I'm wondering if you might be able to clarify… Do you feel as though saying no to requests from family will make your shift miserable? Or are you afraid that your management will not back you up if you set limits?

On my unit, I regularly have patient assignments where one patient is more heavy” in terms of acuity and another patient (or their family) are more heavy” with regards to emotional / spiritual needs.

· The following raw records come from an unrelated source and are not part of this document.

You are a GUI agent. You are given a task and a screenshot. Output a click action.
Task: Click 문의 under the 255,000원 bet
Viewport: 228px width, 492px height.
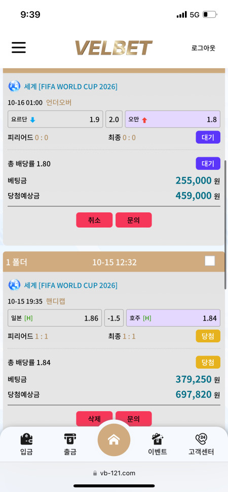coord(133,220)
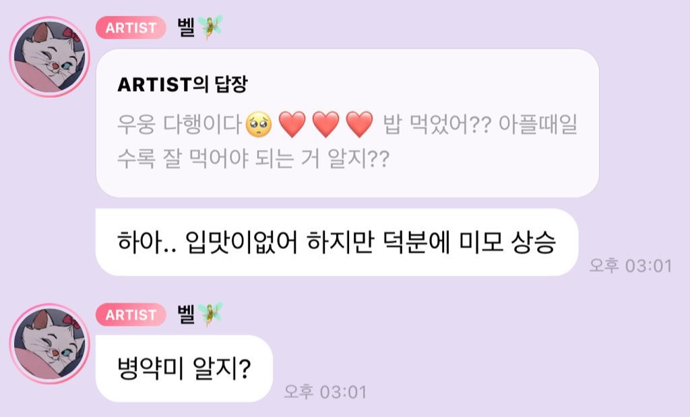Screen dimensions: 690x417
Task: Click the last red heart emoji
Action: tap(360, 125)
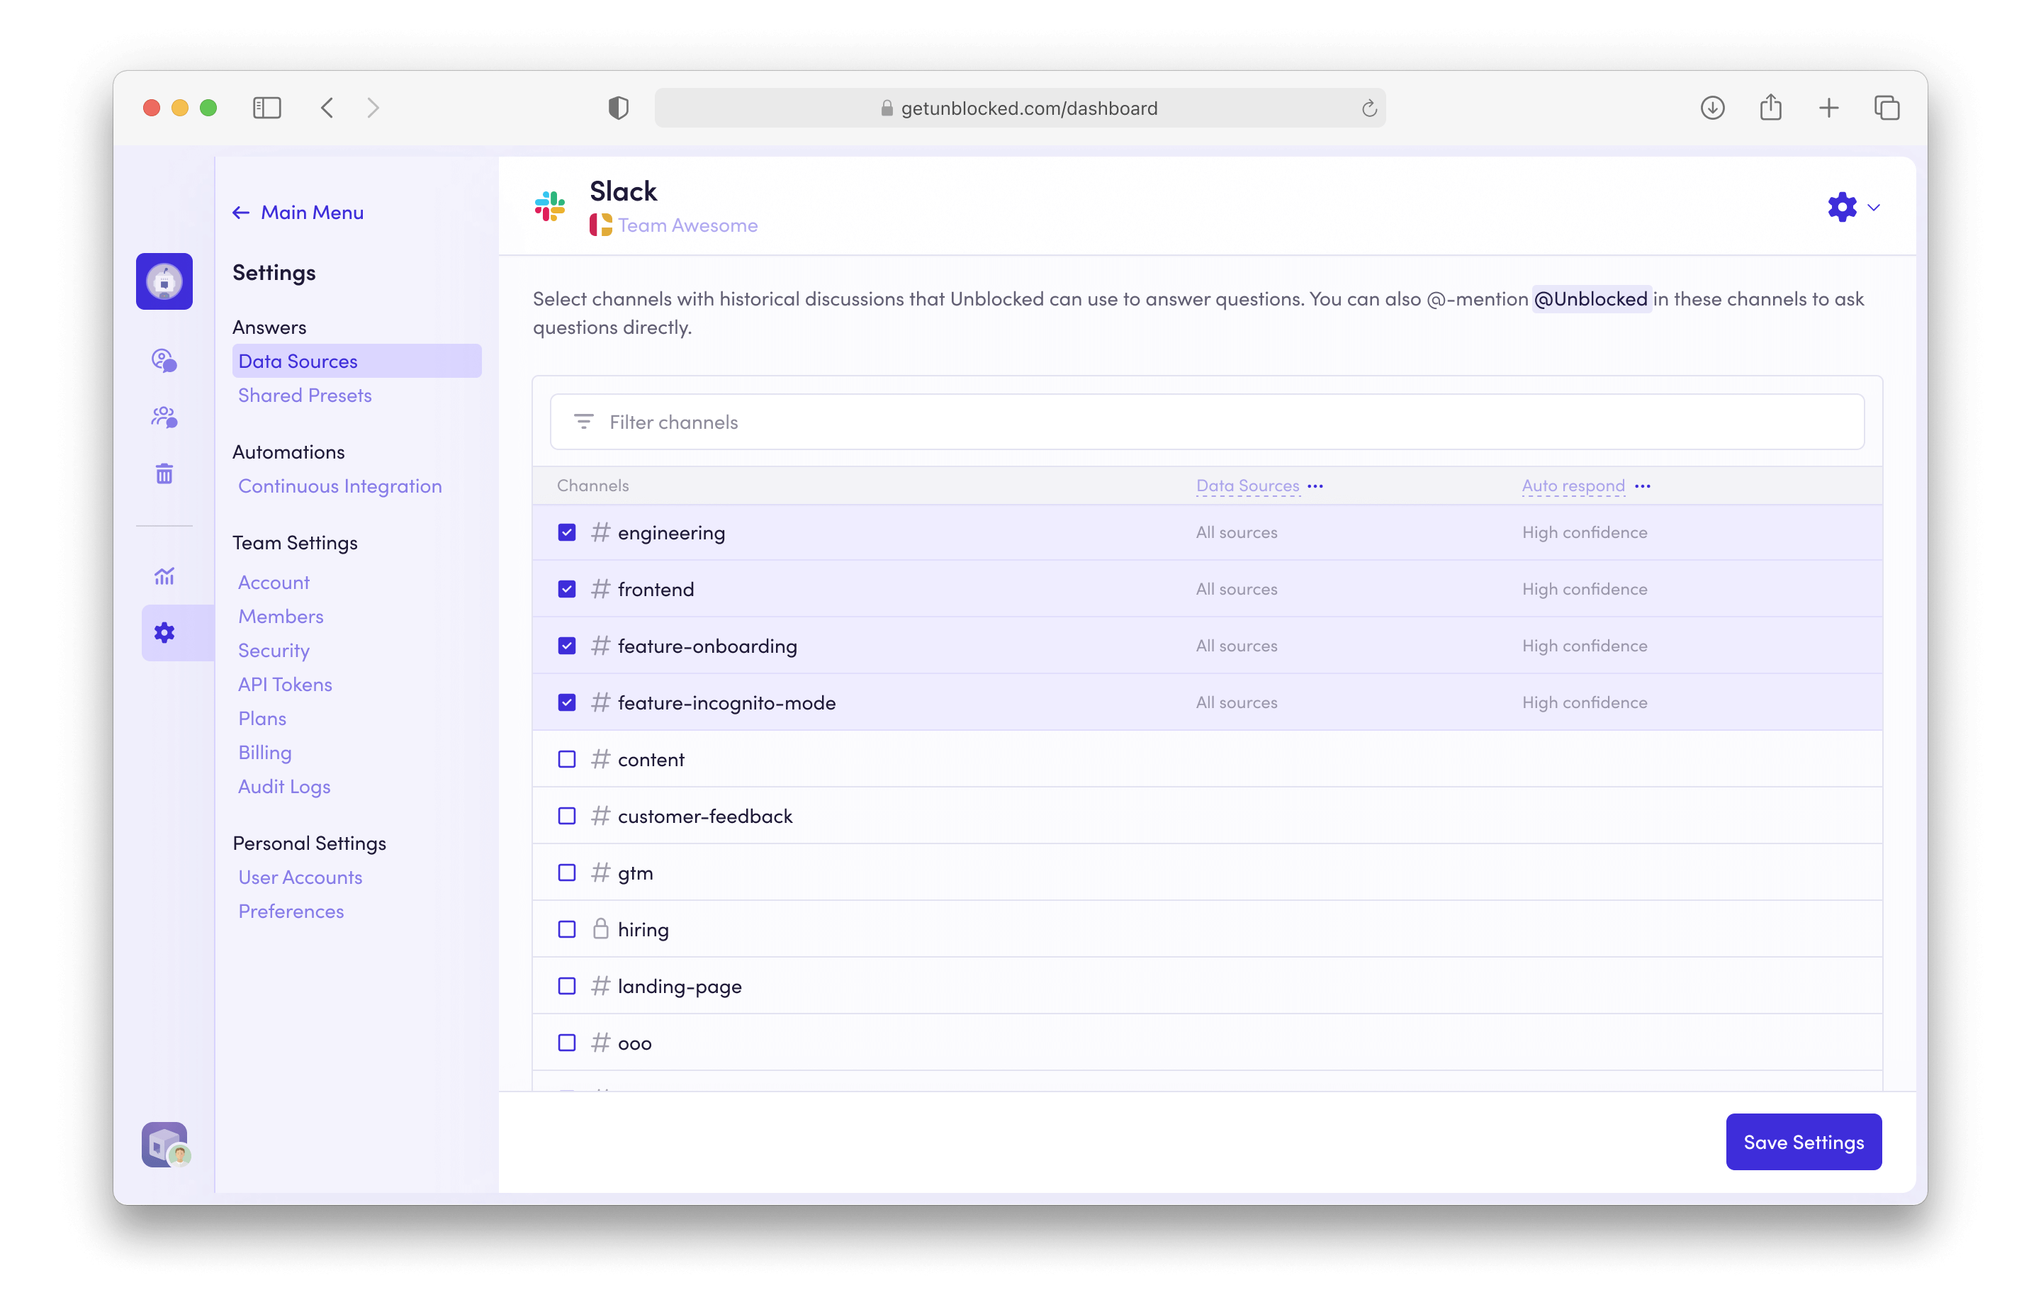Click the Slack logo next to the page title
Screen dimensions: 2041x1290
point(550,205)
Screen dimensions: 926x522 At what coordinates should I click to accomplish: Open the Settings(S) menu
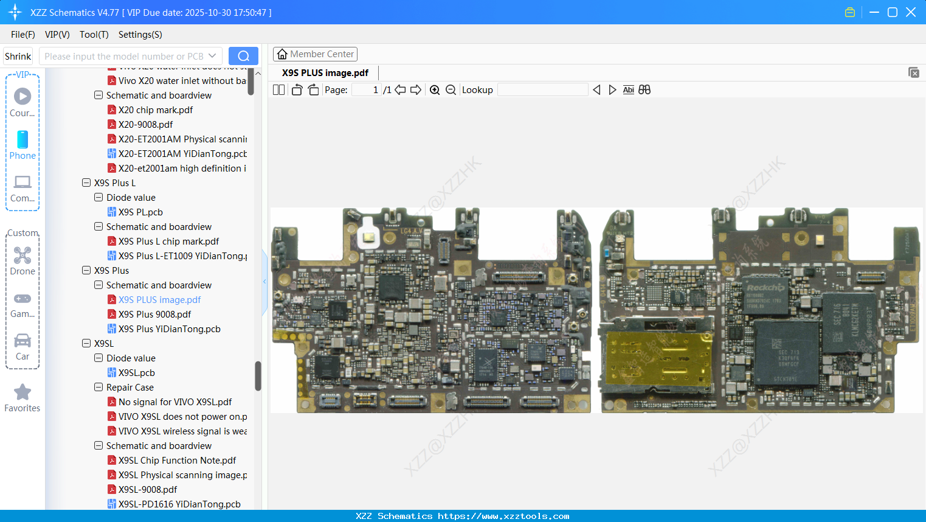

Though I try to be generous with my time and support for the latter type, I have to remain focused on ensuring safe care for less stable patients.

Unfortunately, you won't make everyone happy all the time…And that's completely okay.

Specializes in Med-surg, telemetry, critical care..

We nurses are professionals. We must stop trying to please everyone all the time. We do, however, need to learn diplomacy and tact. While we may rightfully feel threatened enough by certain people we cannot calm, we can employ techniques to diffuse a situation. Unfortunately, conflict resolution is STILL not taught in nursing school.

You may not take abuse from anyone. Just because they are angry, scared, concerned, tired etc... Does not give anyone a reason to lash out at you. It may be an explanation but is not an excuse.

You need to tell them that in no uncertain terms they may not speak to you that way. If it continues tell them you will be calling security. And if they fail to be respectful than call security.

Chances are are if they are harassing you and won't take no as an answer they might also be harassing the patient.

Maybe the patient is tired and they are talking, or maybe they force the patient to eat because they think it will best for the patient. Or maybe they are just rude and are not giving the patient the space he needs.

A good rule, especially ehen dealing will obnoxious family members, is to respectfully ask them to leave when you do your assesmant.

Tell them it's your policy and than ask the patient if they really want their family there. You will be surprised.

A sick relative does not make you a loud mouthed bully. It may give you an excuse to act naturally but it does NOT change your personality.

Specializes in burn ICU, SICU, ER, Trauma Rapid Response.
Nurses should be able to defuse minor situations and not escalate every disagreement into an issue for security to handle. I disagree that the standard for communication should be comparable to what you would find in a bank or at walmart.

In my previous reply where I said I don't tolerate abuse from anyone, I was assuming that normal de-escalation techniques that nurses use every day had been used and we were already beyond that. I thought it was a given.